> What you will do
Write out, without any change, the lines in the material below that run from the line with "Task: Click the 添加文件夹 button" through the line with "Given: Decrease font size with A-minus icon", both included.

> Records to use
◇ ◇ ◇ ◇
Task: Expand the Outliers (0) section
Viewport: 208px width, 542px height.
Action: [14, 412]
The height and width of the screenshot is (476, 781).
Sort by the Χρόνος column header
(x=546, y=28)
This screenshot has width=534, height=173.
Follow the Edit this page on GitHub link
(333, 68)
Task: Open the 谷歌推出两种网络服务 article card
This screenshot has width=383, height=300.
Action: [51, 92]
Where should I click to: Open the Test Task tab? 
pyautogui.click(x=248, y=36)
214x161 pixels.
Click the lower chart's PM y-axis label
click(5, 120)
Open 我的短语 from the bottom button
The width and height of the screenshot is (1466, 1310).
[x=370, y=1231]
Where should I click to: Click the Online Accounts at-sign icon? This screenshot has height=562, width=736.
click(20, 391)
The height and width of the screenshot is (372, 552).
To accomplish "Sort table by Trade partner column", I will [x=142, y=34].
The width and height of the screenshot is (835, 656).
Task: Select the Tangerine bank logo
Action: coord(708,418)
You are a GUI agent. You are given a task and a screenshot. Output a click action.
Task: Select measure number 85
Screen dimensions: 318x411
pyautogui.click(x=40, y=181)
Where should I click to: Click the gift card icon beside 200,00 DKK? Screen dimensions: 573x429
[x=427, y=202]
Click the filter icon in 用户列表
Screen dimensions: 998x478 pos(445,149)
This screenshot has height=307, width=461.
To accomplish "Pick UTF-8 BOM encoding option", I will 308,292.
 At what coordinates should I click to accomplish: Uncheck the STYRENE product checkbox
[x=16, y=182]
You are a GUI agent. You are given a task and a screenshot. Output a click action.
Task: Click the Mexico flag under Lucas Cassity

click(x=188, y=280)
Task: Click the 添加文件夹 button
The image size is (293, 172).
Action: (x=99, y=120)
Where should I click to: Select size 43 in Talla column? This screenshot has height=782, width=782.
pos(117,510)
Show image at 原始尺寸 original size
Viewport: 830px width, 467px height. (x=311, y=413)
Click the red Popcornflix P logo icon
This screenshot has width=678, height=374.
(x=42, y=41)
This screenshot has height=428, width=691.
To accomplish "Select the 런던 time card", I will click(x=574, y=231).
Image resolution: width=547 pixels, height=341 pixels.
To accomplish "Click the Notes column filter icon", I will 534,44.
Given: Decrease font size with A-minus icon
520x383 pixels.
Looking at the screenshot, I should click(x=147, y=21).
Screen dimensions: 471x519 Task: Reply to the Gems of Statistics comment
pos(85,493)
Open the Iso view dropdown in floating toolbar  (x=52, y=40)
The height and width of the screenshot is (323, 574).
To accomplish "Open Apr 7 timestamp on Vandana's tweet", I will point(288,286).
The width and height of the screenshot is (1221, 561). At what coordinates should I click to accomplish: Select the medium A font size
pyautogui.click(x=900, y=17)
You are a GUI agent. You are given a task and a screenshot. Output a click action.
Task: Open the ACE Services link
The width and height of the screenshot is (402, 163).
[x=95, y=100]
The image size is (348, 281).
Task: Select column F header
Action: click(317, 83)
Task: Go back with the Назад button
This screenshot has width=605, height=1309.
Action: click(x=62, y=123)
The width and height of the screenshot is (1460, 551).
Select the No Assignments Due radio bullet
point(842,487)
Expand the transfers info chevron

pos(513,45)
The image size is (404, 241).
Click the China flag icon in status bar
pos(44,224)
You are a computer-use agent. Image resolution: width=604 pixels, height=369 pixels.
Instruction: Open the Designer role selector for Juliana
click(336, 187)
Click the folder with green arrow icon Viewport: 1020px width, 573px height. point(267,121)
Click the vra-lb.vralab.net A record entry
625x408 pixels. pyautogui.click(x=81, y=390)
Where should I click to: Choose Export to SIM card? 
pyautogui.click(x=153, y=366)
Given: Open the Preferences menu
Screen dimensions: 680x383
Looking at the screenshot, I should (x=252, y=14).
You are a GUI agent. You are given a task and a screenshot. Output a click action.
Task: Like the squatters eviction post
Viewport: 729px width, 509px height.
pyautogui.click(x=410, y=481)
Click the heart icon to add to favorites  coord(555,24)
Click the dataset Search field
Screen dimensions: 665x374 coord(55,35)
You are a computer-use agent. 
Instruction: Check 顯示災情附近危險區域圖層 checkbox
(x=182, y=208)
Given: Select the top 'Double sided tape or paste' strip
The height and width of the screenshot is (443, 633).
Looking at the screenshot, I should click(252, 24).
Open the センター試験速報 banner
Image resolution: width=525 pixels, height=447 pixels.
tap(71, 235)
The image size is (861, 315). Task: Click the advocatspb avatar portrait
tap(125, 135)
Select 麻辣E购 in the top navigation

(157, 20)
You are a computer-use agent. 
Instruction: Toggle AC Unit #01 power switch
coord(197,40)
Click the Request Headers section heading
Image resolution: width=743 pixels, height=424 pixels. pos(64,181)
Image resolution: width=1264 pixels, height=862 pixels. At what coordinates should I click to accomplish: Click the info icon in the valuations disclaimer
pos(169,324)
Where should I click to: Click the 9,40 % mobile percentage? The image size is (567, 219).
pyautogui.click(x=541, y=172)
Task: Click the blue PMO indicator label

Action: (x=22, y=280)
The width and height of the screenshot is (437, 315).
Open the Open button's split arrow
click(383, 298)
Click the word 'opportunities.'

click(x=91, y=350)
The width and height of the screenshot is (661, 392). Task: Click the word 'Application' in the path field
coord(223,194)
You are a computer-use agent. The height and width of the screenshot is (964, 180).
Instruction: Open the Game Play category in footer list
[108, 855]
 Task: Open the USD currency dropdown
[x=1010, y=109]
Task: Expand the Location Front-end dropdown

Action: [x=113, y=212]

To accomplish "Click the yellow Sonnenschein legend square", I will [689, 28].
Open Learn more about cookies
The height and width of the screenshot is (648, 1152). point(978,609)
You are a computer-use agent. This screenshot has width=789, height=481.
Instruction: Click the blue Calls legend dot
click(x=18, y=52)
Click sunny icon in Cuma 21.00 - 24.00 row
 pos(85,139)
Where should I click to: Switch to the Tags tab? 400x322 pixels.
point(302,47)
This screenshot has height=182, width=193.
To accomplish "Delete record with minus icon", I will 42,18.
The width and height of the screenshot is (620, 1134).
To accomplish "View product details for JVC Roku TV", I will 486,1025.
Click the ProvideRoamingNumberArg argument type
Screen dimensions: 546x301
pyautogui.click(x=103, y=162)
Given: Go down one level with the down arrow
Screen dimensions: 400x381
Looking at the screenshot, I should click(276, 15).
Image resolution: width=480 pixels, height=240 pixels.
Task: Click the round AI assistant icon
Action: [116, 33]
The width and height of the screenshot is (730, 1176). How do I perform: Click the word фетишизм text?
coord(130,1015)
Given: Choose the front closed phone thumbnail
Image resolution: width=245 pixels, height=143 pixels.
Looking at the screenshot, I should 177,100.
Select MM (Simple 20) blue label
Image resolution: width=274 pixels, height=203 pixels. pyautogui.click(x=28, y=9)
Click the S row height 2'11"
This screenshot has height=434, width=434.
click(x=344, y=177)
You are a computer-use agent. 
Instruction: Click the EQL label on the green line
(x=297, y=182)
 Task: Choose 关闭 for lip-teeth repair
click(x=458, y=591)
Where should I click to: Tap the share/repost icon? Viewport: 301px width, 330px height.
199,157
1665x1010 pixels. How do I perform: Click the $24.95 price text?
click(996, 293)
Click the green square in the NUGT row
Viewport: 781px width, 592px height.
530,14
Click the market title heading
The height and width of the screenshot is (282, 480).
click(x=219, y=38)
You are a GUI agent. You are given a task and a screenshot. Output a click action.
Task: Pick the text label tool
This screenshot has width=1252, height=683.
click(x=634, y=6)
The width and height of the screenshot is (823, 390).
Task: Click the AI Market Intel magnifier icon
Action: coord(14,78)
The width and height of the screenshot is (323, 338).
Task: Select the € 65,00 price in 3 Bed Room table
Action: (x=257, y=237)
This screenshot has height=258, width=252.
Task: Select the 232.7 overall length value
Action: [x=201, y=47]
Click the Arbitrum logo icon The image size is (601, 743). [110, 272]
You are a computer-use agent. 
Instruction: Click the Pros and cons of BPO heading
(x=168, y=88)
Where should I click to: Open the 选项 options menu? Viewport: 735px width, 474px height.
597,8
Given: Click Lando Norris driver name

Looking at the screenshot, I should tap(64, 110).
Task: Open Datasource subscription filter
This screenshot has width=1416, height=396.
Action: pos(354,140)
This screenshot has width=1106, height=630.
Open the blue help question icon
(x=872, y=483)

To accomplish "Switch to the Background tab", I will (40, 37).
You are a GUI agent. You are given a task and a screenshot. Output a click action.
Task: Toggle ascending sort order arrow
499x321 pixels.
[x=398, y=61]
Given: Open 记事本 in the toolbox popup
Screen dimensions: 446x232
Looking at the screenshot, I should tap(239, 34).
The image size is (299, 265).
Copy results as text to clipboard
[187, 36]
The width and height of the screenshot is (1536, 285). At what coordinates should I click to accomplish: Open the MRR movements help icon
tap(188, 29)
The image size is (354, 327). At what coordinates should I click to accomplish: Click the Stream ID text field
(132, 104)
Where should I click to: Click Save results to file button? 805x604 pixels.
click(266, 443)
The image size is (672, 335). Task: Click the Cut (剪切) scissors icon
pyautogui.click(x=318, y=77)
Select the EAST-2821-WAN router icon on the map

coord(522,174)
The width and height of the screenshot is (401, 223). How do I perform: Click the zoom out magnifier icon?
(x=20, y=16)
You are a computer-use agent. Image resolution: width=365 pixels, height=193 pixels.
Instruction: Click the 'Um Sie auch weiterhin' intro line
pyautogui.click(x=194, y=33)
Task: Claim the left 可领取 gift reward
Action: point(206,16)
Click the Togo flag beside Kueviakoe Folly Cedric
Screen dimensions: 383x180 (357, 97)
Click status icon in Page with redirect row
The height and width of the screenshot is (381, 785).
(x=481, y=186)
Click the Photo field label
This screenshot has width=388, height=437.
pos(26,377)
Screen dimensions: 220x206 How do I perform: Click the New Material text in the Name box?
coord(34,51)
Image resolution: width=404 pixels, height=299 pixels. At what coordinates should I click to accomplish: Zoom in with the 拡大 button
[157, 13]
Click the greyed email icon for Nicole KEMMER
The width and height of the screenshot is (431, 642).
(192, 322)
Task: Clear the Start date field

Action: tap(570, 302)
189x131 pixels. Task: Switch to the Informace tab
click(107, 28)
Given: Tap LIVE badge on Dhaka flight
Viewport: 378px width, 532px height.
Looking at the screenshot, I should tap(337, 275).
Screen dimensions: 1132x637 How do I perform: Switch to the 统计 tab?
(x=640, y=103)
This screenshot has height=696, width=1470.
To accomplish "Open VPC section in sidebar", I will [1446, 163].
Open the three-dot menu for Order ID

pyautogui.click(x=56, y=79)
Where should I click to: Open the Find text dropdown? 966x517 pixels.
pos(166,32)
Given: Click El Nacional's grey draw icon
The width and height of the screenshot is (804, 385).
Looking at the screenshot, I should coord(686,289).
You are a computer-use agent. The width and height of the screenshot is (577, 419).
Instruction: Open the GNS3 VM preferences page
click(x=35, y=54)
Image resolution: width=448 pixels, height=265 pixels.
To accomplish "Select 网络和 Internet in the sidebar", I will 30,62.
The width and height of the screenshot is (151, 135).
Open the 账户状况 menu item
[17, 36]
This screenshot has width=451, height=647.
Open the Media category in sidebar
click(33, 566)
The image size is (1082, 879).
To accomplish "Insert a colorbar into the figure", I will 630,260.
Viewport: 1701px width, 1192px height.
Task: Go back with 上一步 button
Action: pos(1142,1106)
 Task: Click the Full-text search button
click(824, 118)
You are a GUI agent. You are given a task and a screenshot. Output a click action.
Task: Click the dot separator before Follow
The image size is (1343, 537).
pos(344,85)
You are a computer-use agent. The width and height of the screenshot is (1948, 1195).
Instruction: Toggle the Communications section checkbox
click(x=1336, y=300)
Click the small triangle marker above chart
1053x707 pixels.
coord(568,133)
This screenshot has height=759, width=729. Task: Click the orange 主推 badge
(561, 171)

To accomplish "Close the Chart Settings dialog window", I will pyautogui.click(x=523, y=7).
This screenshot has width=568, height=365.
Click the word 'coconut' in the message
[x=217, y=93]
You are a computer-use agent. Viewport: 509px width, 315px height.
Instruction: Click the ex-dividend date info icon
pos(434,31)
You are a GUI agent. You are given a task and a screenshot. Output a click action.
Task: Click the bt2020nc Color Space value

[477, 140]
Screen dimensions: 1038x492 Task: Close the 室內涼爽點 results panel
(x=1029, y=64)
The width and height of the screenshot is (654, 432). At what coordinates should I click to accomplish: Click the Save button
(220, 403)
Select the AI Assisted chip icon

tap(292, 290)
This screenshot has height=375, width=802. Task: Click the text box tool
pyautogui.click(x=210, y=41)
◇ ◇ ◇ ◇
> Result
Task: Click the 添加文件夹 button
The image size is (293, 172).
Action: (x=99, y=120)
Where should I click to: Select size 43 in Talla column? This screenshot has height=782, width=782.
pos(117,510)
Show image at 原始尺寸 original size
Viewport: 830px width, 467px height. (x=311, y=413)
Click the red Popcornflix P logo icon
This screenshot has width=678, height=374.
(x=42, y=41)
This screenshot has height=428, width=691.
To accomplish "Select the 런던 time card", I will click(x=574, y=231).
Image resolution: width=547 pixels, height=341 pixels.
To accomplish "Click the Notes column filter icon", I will 534,44.
Given: Decrease font size with A-minus icon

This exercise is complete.